Getting Quicker Answers About Protease Inhibitors Protease inhibitors are the only new AIDS therapy on the verge of acceptance. Quick public access - or rapid abandonment if protease inhibitor research reaches a dead end - should be a high priority for government and industry. These steps could be taken to facilitate development every step of the way:

1. Establish clear, identifiable standards for FDA approval Evaluation of protease inhibitors begs for standardization. The FDA needs to make clear what it will accept as proof of efficacy. The same old problem of surrogate markers has come up again. As it stands now, we may have to wait for data on clinical markers (worsening of symptoms or death) to demonstrate efficacy. Yet a number of tests that measure viral load now can give a very rapid picture of how HIV is responding to therapy. Researchers, government officials, and community representatives need to reach a consensus about how to evaluate these compounds and which particular measurements of viral burden, tests such as polymerase chain reaction (PCR), "quantitative competitive" PCR and branched chain DNA, are most reliable.

2. Pursue partial cures. Many companies are looking for the "home-run" protease that eliminates HIV, but development of partially effective therapies, the "singles" and "doubles," must not be abandoned. These latter compounds could be more potent and less toxic than the nucleoside analogs and help a great many individuals. When necessary, the National Institutes of Health (NIH) should step in and provide funding for trials of these drugs in special populations. These populations include people with advanced AIDS, where a particular drug may bring temporary but important antiviral effects and clinical benefits.

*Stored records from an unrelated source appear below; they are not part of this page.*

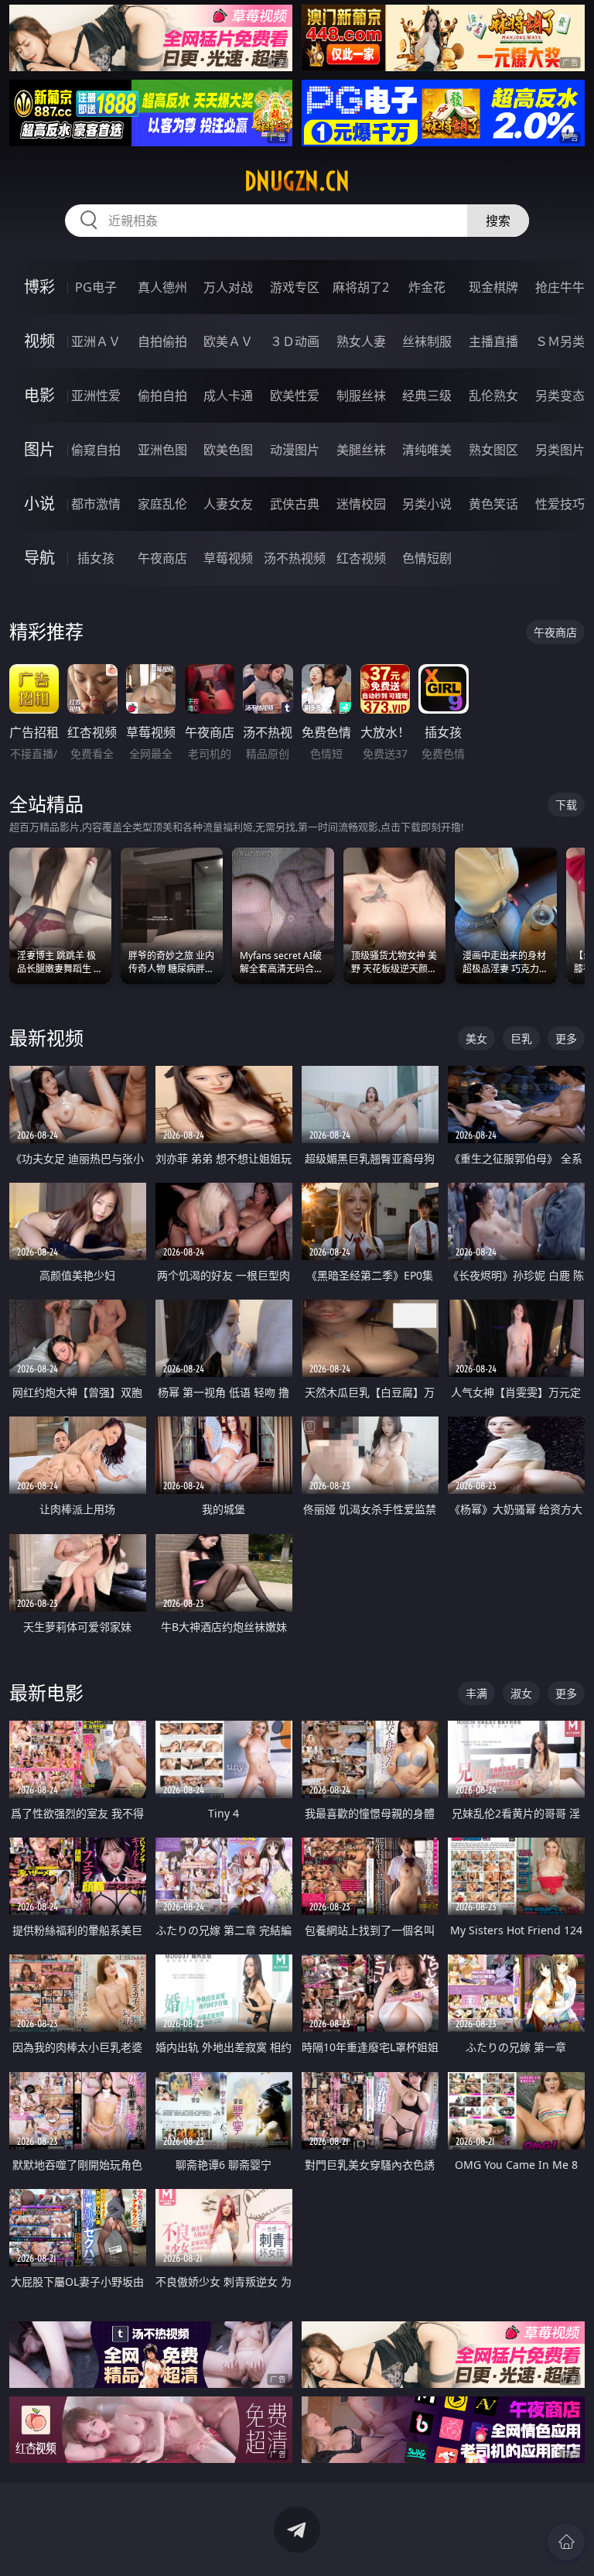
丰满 (476, 1693)
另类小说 (427, 503)
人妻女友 (228, 503)
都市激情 (96, 503)
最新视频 (46, 1037)
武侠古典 (294, 503)
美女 (476, 1038)
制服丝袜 (361, 395)
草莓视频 (228, 558)
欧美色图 (228, 449)
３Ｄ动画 (294, 341)
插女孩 (95, 558)
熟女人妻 (361, 341)
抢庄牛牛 (560, 287)
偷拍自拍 (162, 395)
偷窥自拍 (96, 449)
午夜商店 (162, 558)
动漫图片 (294, 449)
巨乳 (521, 1038)
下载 (566, 804)
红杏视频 (361, 558)
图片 (39, 449)
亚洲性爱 (96, 395)
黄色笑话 (493, 503)
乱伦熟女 (493, 395)
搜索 (498, 220)
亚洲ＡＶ (96, 341)
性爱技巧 (560, 503)
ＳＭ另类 (560, 341)
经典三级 (427, 395)
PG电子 (96, 287)
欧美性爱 (294, 395)
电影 (39, 395)
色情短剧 (427, 558)
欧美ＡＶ (228, 341)
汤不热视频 (295, 558)
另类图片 (560, 449)
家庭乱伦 (162, 503)
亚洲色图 (162, 449)
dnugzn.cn (297, 181)
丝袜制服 (427, 341)
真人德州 (162, 287)
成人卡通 (228, 395)
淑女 (521, 1693)
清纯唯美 (427, 449)
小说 (39, 503)
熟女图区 (493, 449)
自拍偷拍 (162, 341)
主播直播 (493, 341)
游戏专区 (294, 287)
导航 (39, 557)
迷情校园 (361, 503)
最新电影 (46, 1692)
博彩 (39, 286)
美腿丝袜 (361, 449)
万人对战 (228, 287)
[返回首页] (566, 2542)
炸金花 (427, 287)
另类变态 (560, 395)
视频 (39, 341)
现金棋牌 (493, 287)
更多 (566, 1038)
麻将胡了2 (361, 287)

3. Initiate combination trials. It is doubtful that protease inhibitors will ever be a cure for AIDS all by themselves. They may be used with a wide variety of other antiviral drugs (including reverse transcriptase inhibitors) and immune modulators. Other compounds such as various cytokines and antioxidant nutrients could be part of the package. A legitimate evaluation of protease inhibitors requires that they be tested as real people will use them - not alone or only together with a given company's other products. Once we have a better idea of protease inhibitors' potential, the government could sponsor massive trials that compare people on their usual, multifaceted regimens with people following both their normal regimens and taking one (or several?) protease inhibitors.

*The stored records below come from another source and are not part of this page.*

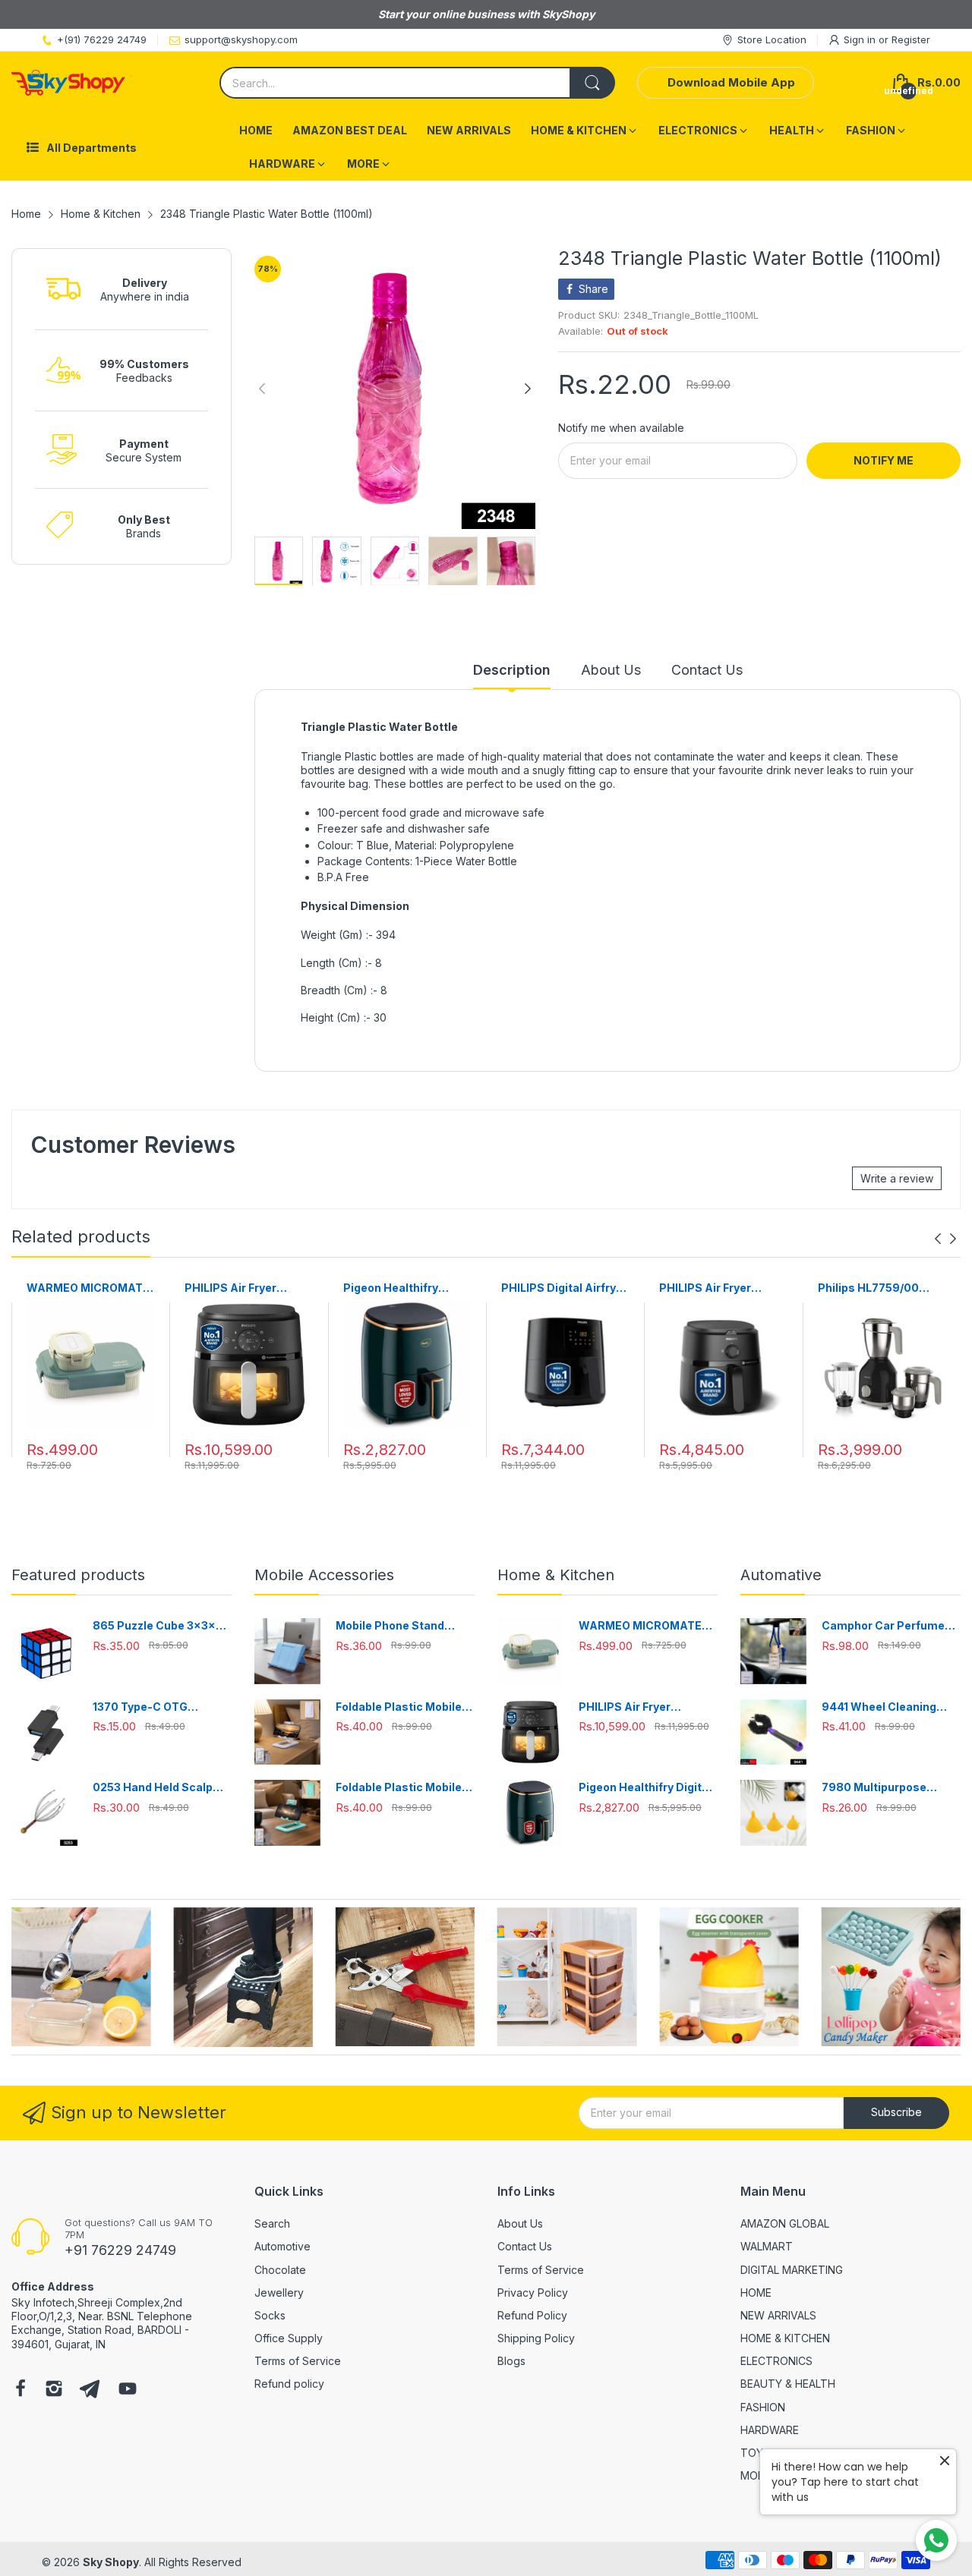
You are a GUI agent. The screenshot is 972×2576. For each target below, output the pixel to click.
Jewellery (279, 2292)
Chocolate (280, 2269)
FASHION (762, 2407)
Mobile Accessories (324, 1575)
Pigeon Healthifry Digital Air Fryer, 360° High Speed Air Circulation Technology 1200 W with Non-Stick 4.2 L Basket (406, 1288)
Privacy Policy (532, 2292)
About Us (520, 2223)
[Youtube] (127, 2390)
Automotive (282, 2246)
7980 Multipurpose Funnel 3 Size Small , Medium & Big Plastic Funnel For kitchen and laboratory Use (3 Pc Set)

4. Test several protease inhibitors together. It would be relatively easy and inexpensive to find out how the different protease inhibitors act together - both in lab cell cultures and soon thereafter, in people. This would provide important information as to whether the use of different protease inhibitors could impact the development of resistance. For instance, researchers might begin testing the Roche compound and the Merck compound together in lab cells to see how they interact. This work could be sponsored by the pharmaceutical industry's Inter-Company Collaboration for AIDS Drug Development or by the NIH.

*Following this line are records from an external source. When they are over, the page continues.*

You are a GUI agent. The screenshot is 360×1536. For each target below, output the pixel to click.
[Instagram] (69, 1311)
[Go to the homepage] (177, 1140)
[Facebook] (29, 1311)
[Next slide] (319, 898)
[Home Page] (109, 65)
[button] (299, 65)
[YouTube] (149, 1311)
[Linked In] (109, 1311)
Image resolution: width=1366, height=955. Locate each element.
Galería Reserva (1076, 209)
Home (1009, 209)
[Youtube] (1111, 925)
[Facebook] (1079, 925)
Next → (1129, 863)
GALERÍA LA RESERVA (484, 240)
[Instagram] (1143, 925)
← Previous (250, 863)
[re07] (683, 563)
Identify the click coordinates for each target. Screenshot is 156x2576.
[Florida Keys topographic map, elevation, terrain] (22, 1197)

5. Assist small, cash poor companies. Some companies are pushing ahead just because they have the resources to do so while some underfunded companies are languishing even though they may have a better compound. The present climate for investment in biotechnology is not good; the government has a responsibility to see that financial considerations are not the main arbiters of which protease inhibitors become available to the public. When necessary, public funds could be made available to further research on promising products (with, of course, the public assured of a fair return on its investment).

6. Government should work with industry. NIH officials should meet with all the companies currently developing HIV protease inhibitors to underscore the importance of developing effective anti-HIV therapies that could be available within the next two years. Industry and government can work together to maximize the chances for success with this class of compounds. - D.G./D.G.